**TASK OBJECTIVE**
Reproduce each record exactly.

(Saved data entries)
━━━━━━━━━━━━━━━━━━━━

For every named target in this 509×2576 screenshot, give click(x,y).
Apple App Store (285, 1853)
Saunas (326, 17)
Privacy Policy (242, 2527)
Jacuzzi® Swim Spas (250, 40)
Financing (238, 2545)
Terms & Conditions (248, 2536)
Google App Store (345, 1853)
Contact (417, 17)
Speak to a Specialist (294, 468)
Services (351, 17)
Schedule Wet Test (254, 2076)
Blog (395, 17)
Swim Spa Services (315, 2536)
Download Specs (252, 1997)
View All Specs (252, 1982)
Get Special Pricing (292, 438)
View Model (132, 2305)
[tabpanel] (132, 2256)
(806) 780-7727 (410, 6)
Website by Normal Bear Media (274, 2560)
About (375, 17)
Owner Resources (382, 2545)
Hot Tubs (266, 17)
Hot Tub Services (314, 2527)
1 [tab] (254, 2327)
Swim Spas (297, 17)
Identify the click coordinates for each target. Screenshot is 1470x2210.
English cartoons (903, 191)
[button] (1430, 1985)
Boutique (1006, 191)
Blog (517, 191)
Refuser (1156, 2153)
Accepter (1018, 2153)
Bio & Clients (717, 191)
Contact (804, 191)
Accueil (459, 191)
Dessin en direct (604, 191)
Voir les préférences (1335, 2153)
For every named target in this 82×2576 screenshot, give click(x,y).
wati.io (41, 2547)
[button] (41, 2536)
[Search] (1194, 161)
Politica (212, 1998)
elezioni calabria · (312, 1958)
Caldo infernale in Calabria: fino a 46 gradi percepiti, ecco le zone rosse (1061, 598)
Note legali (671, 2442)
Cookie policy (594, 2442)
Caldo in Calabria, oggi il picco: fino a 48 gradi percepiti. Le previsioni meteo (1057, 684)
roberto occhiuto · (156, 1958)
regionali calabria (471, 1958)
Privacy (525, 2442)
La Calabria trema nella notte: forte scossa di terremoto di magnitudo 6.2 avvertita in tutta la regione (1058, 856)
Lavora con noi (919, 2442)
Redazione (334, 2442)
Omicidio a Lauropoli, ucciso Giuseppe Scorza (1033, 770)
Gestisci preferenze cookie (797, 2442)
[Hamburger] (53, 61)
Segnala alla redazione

━━━━━━━━━━━━━━━━━━━━

**RESULT OF THIS EXERCISE**
For every named target in this 509×2576 screenshot, give click(x,y).
Apple App Store (285, 1853)
Saunas (326, 17)
Privacy Policy (242, 2527)
Jacuzzi® Swim Spas (250, 40)
Financing (238, 2545)
Terms & Conditions (248, 2536)
Google App Store (345, 1853)
Contact (417, 17)
Speak to a Specialist (294, 468)
Services (351, 17)
Schedule Wet Test (254, 2076)
Blog (395, 17)
Swim Spa Services (315, 2536)
Download Specs (252, 1997)
View All Specs (252, 1982)
Get Special Pricing (292, 438)
View Model (132, 2305)
[tabpanel] (132, 2256)
(806) 780-7727 (410, 6)
Website by Normal Bear Media (274, 2560)
About (375, 17)
Owner Resources (382, 2545)
Hot Tubs (266, 17)
Hot Tub Services (314, 2527)
1 [tab] (254, 2327)
Swim Spas (297, 17)
Identify the click coordinates for each target. Screenshot is 1470x2210.
English cartoons (903, 191)
[button] (1430, 1985)
Boutique (1006, 191)
Blog (517, 191)
Refuser (1156, 2153)
Accepter (1018, 2153)
Bio & Clients (717, 191)
Contact (804, 191)
Accueil (459, 191)
Dessin en direct (604, 191)
Voir les préférences (1335, 2153)
For every named target in this 82×2576 screenshot, give click(x,y).
wati.io (41, 2547)
[button] (41, 2536)
[Search] (1194, 161)
Politica (212, 1998)
elezioni calabria · (312, 1958)
Caldo infernale in Calabria: fino a 46 gradi percepiti, ecco le zone rosse (1061, 598)
Note legali (671, 2442)
Cookie policy (594, 2442)
Caldo in Calabria, oggi il picco: fino a 48 gradi percepiti. Le previsioni meteo (1057, 684)
roberto occhiuto · (156, 1958)
regionali calabria (471, 1958)
Privacy (525, 2442)
La Calabria trema nella notte: forte scossa di terremoto di magnitudo 6.2 avvertita in tutta la regione (1058, 856)
Lavora con noi (919, 2442)
Redazione (334, 2442)
Omicidio a Lauropoli, ucciso Giuseppe Scorza (1033, 770)
Gestisci preferenze cookie (797, 2442)
[Hamburger] (53, 61)
Segnala alla redazione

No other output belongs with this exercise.